何が出来るか、何がしたいか

あさしん

真っ白な目覚め

「…ここは?」


辺り一面には白い壁。一つの無機質なドア。

そして、それ以外には何一つない奇妙な部屋に彼女はいた。


「私の部屋じゃない?でもどうして?」


彼女は記憶を巡らせたが、何の覚えもない。


昨日は自分の部屋で寝たはずだ、ならなぜ自分はここにいるのか。

気づかずに誘拐でもされたのか?いや、あり得ない。部屋の鍵は閉めていた。

どちらにしても寝ている間に部屋に誰か来たら気づくはずだし、

気付かなかったとしても自分が何の拘束もされてないのはおかしい。


結局、考えていても仕方がないと思い、ドアを開けて部屋を出ることにした。

部屋を出ると、同じように白く長い廊下だった。しかし、違う点として、

出てきた部屋のあった方にはいくつかのドアが同じように並んでいた。

そして、向かい側にはいくつかの窓があった。

彼女の背丈より高い所にあったため外の様子はろくに見えなかったものの、まるで絵画の様に美しい青い空、その中では作り物の様に大きく白い雲が動いていた。
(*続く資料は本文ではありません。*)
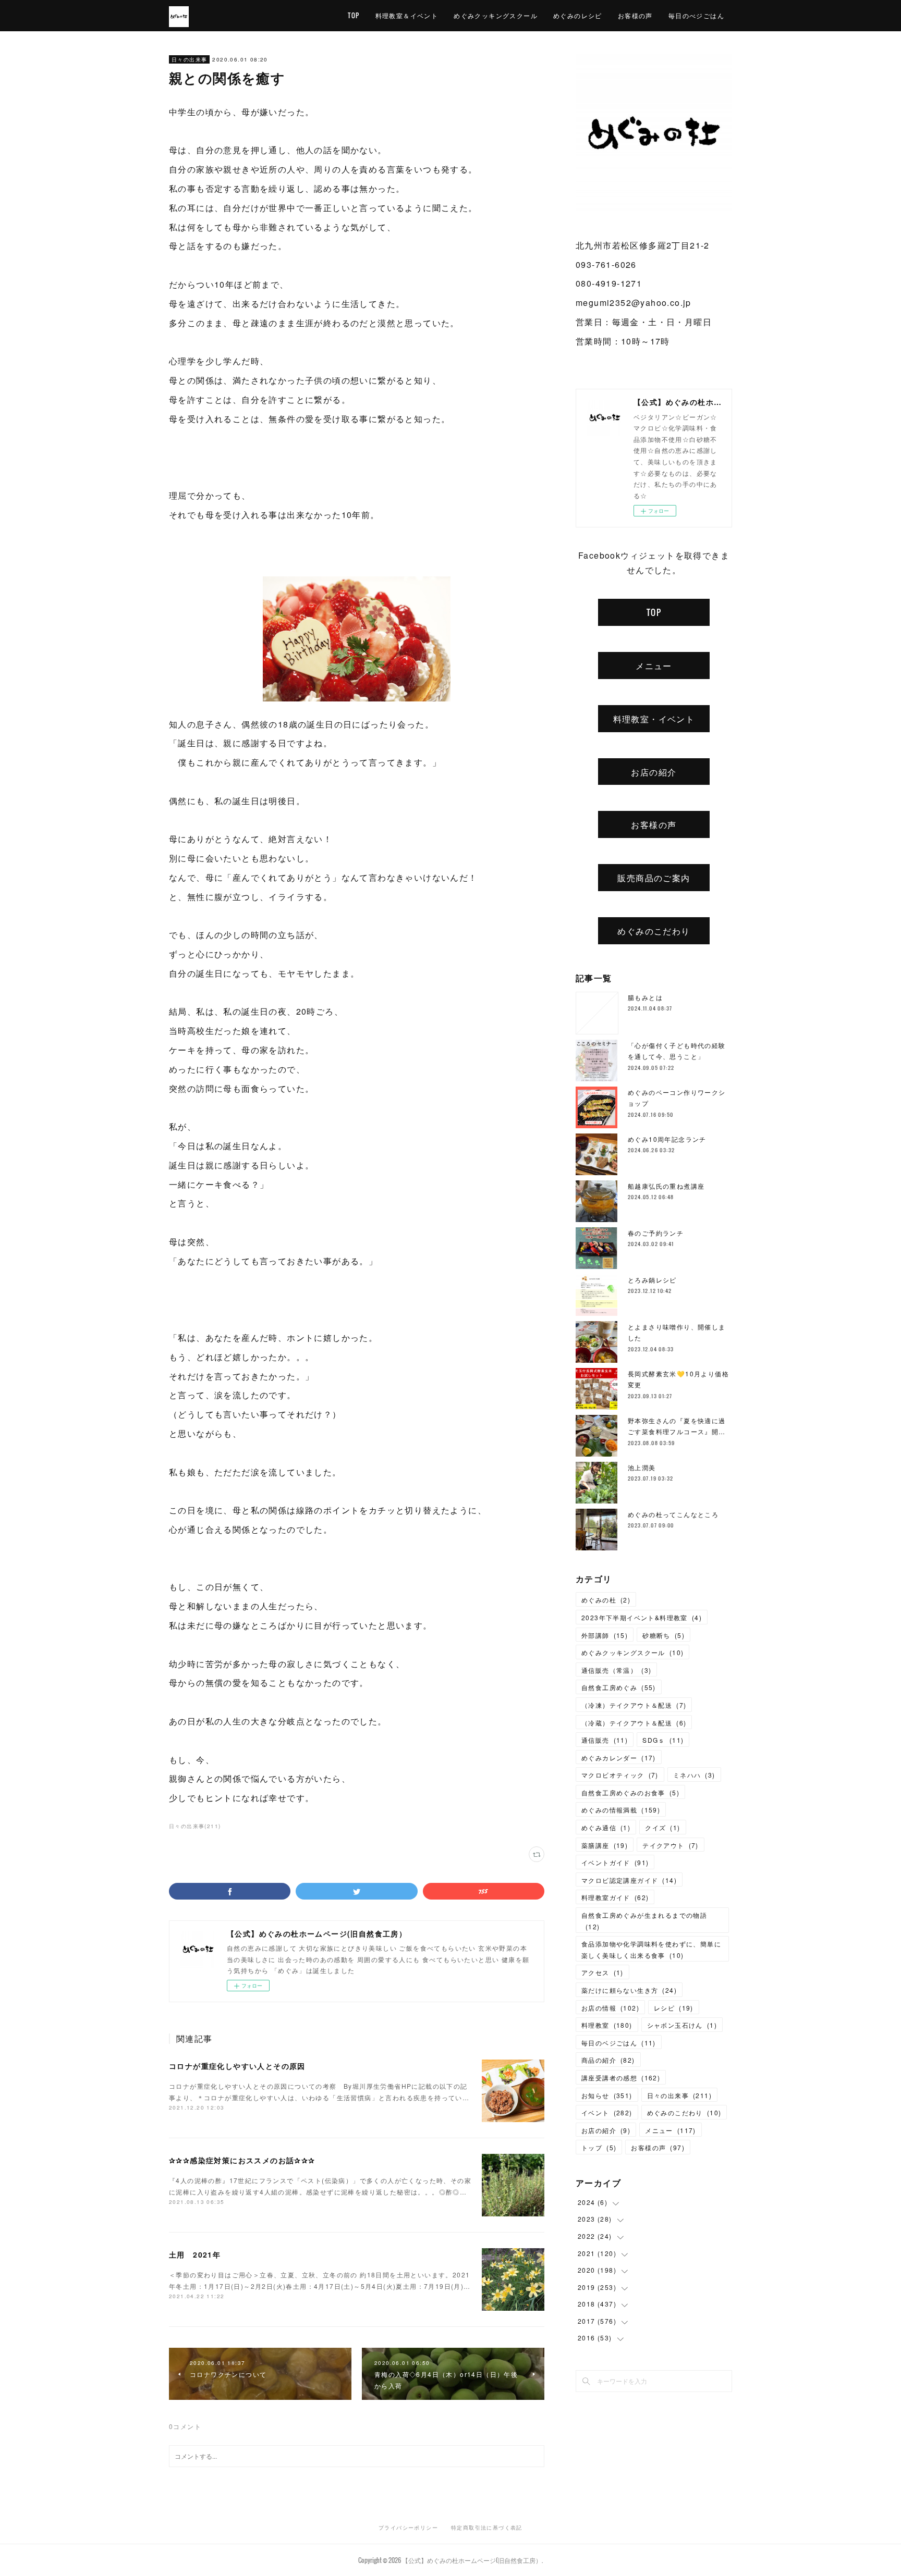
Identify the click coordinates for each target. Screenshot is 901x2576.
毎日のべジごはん (696, 15)
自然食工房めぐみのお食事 (630, 1792)
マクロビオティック (620, 1774)
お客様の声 (635, 15)
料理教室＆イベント (407, 15)
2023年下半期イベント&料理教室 (641, 1617)
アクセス (602, 1972)
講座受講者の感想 (620, 2077)
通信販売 (604, 1739)
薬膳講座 (604, 1845)
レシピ (673, 2007)
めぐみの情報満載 (620, 1809)
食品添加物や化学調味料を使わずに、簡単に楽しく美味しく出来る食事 (651, 1949)
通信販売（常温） (616, 1670)
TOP (353, 15)
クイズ (662, 1827)
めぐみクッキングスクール (496, 15)
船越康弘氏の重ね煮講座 (666, 1185)
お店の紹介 (653, 772)
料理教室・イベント (654, 718)
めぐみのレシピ (577, 15)
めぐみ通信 (605, 1827)
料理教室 (606, 2024)
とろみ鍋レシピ (652, 1279)
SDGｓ (663, 1739)
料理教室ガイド (615, 1897)
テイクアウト (670, 1845)
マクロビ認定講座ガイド (629, 1880)
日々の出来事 (189, 59)
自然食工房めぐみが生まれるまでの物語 (644, 1921)
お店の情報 (610, 2007)
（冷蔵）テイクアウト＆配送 (633, 1722)
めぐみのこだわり (653, 931)
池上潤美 (642, 1467)
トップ (598, 2147)
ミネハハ (694, 1774)
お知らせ (606, 2095)
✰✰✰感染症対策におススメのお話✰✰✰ (242, 2160)
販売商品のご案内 (653, 877)
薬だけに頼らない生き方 (629, 1990)
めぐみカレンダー (618, 1757)
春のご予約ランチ (656, 1232)
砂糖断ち (663, 1635)
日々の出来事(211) (195, 1826)
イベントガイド (615, 1862)
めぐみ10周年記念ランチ (667, 1139)
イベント (606, 2112)
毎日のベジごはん (618, 2042)
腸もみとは (645, 997)
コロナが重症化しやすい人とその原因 (237, 2066)
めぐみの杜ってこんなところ (673, 1514)
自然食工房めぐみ (618, 1687)
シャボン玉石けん (682, 2024)
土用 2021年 (195, 2254)
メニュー (654, 665)
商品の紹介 (608, 2059)
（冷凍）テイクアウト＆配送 (633, 1704)
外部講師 (604, 1635)
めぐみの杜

真っ白い部屋にいるはずなのに一段と輝いている空模様に心を奪われそうになったが、彼女の不安と困惑を搔き消したのはほんの一瞬であった。


「早く帰ろう、出口を探さないと…」


左にはドアが二つあったが突き当たりは行き止まり、右はドアは一つだけだが

突き当たりの右に廊下が続いていた。先に右の廊下を覗くことにした彼女が顔を出してみると、ドアと窓は一つもなかったが、エレベーターがあった。

しかし、エレベーターと分かったのは横に押しボタンがあったからである。

視界にまず映ったのは、おおよそ普通は見ることのない荘厳な模様の描かれた鉄格子の扉であったのだ。


そして、その向こうには一人の中年男性が鉄パイプのイスに座っていた。